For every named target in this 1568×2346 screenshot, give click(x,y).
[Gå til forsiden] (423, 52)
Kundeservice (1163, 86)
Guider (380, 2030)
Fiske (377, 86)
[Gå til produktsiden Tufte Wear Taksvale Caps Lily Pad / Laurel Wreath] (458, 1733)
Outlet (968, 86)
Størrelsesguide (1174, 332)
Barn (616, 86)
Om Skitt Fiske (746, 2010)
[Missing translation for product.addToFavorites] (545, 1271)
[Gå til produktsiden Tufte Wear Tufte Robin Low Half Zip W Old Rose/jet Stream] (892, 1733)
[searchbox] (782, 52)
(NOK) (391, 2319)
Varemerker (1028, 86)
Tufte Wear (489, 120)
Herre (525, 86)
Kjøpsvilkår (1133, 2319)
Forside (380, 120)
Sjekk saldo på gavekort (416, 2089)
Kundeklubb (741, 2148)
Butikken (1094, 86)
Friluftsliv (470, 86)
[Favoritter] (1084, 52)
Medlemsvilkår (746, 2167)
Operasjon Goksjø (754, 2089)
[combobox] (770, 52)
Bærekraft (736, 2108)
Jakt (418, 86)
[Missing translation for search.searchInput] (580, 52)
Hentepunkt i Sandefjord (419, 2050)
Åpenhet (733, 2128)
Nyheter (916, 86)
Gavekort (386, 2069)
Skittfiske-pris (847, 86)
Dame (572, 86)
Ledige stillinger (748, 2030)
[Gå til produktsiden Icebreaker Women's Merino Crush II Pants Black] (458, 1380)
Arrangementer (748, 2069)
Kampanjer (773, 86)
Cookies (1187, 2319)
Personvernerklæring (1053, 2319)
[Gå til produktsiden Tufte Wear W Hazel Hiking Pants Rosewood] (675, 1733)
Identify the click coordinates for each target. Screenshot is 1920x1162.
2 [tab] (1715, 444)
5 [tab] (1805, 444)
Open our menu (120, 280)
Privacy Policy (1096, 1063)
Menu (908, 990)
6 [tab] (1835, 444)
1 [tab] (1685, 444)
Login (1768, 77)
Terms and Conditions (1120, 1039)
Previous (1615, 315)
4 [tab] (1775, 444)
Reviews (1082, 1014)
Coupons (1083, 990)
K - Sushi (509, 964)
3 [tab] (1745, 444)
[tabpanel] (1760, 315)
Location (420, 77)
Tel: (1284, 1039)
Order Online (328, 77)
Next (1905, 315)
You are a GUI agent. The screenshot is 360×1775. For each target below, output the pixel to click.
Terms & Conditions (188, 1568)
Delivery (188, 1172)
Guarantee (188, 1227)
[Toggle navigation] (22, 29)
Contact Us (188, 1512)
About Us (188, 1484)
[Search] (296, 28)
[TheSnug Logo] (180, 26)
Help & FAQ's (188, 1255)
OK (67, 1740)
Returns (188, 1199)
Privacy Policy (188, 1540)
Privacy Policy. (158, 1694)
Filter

•••••

> THE PROBLEM: Go through the material and write each line out again exactly.

> ANSWER TO THE PROBLEM:
For every named target in this 1568×2346 screenshot, give click(x,y).
[Gå til forsiden] (423, 52)
Kundeservice (1163, 86)
Guider (380, 2030)
Fiske (377, 86)
[Gå til produktsiden Tufte Wear Taksvale Caps Lily Pad / Laurel Wreath] (458, 1733)
Outlet (968, 86)
Størrelsesguide (1174, 332)
Barn (616, 86)
Om Skitt Fiske (746, 2010)
[Missing translation for product.addToFavorites] (545, 1271)
[Gå til produktsiden Tufte Wear Tufte Robin Low Half Zip W Old Rose/jet Stream] (892, 1733)
[searchbox] (782, 52)
(NOK) (391, 2319)
Varemerker (1028, 86)
Tufte Wear (489, 120)
Herre (525, 86)
Kjøpsvilkår (1133, 2319)
Forside (380, 120)
Sjekk saldo på gavekort (416, 2089)
Kundeklubb (741, 2148)
Butikken (1094, 86)
Friluftsliv (470, 86)
[Favoritter] (1084, 52)
Medlemsvilkår (746, 2167)
Operasjon Goksjø (754, 2089)
[combobox] (770, 52)
Bærekraft (736, 2108)
Jakt (418, 86)
[Missing translation for search.searchInput] (580, 52)
Hentepunkt i Sandefjord (419, 2050)
Åpenhet (733, 2128)
Nyheter (916, 86)
Gavekort (386, 2069)
Skittfiske-pris (847, 86)
Dame (572, 86)
Ledige stillinger (748, 2030)
[Gå til produktsiden Icebreaker Women's Merino Crush II Pants Black] (458, 1380)
Arrangementer (748, 2069)
Kampanjer (773, 86)
Cookies (1187, 2319)
Personvernerklæring (1053, 2319)
[Gå til produktsiden Tufte Wear W Hazel Hiking Pants Rosewood] (675, 1733)
Identify the click coordinates for each target. Screenshot is 1920x1162.
2 [tab] (1715, 444)
5 [tab] (1805, 444)
Open our menu (120, 280)
Privacy Policy (1096, 1063)
Menu (908, 990)
6 [tab] (1835, 444)
1 [tab] (1685, 444)
Login (1768, 77)
Terms and Conditions (1120, 1039)
Previous (1615, 315)
4 [tab] (1775, 444)
Reviews (1082, 1014)
Coupons (1083, 990)
K - Sushi (509, 964)
3 [tab] (1745, 444)
[tabpanel] (1760, 315)
Location (420, 77)
Tel: (1284, 1039)
Order Online (328, 77)
Next (1905, 315)
You are a GUI agent. The screenshot is 360×1775. For each target below, output the pixel to click.
Terms & Conditions (188, 1568)
Delivery (188, 1172)
Guarantee (188, 1227)
[Toggle navigation] (22, 29)
Contact Us (188, 1512)
About Us (188, 1484)
[Search] (296, 28)
[TheSnug Logo] (180, 26)
Help & FAQ's (188, 1255)
OK (67, 1740)
Returns (188, 1199)
Privacy Policy (188, 1540)
Privacy Policy. (158, 1694)
Filter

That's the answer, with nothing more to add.